The opening scene in Broken features a moment of understated, sweet and gentle humour which abruptly ends in violence. It's an arresting sign of things to come, as Broken constantly and effortlessly shifts from lightness to uncomfortable despair, all the while feeling all too real. Its a deft juggling act that first time helmer (but accomplished theatre director) Rufus Norris carries off with flying colours. There are also Atonement-like shifts in the narrative where slight rewinds occur and we see the same events seen from a different perspective.
Set in a working class English suburb, the story centres on eleven year old Skunk, a bright and well-meaning girl who has a close relationship with her single father, a first love blooming with a new boy in town and a crush on one of her teachers. The real drama though is happening in her street, and in particular the house next door where the neighbours from hell are about to get a lot worse.
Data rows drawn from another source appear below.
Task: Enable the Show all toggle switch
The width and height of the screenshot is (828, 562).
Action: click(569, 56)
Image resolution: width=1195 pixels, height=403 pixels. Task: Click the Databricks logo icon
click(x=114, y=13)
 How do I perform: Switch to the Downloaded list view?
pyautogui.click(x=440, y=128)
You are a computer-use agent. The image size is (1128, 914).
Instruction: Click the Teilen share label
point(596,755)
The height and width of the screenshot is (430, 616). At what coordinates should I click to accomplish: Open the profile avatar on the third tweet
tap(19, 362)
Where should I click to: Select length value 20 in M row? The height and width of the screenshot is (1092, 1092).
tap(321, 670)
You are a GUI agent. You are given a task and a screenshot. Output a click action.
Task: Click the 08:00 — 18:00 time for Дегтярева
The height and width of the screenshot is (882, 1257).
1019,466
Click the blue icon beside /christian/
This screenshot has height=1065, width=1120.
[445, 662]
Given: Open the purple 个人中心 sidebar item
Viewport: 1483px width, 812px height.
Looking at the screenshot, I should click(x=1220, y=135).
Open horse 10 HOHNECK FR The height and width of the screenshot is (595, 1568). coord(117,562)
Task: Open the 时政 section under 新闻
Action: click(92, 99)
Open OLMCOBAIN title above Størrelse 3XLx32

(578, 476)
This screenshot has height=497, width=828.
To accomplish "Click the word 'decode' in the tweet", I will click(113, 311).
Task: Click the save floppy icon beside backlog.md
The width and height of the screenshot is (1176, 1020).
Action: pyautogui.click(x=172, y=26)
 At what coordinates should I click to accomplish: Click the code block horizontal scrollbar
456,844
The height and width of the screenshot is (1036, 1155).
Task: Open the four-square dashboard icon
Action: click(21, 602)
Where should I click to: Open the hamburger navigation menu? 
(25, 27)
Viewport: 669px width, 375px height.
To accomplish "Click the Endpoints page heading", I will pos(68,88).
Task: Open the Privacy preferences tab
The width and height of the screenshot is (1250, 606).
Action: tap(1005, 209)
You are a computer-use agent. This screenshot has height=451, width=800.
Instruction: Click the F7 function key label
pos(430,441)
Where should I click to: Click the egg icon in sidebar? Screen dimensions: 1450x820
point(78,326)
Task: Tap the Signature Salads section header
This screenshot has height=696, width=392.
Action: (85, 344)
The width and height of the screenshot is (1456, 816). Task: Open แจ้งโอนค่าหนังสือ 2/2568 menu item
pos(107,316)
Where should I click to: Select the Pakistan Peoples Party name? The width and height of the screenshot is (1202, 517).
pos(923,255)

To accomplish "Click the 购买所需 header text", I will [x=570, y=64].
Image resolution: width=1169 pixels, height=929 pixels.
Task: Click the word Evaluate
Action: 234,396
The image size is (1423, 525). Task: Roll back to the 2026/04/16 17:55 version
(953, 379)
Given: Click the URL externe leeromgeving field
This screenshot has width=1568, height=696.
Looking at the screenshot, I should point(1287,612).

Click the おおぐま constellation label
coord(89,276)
Much of the authenticity of the film hinges on two pivotal performances, Robert Emms, who plays a learning impaired neighbour, and Eloise Lawrence, the central character. They are both extraordinary, although the whole cast is quite perfect.
Broken won Best Film at the British Independent Film Awards last year. Like the previous year's winner, Tyrannosaur, it depicts a searing and unflinching look at the psychological effects of violence and bullying. Hopefully it won't go the way of Tyrannosaur and be so criminally ignored.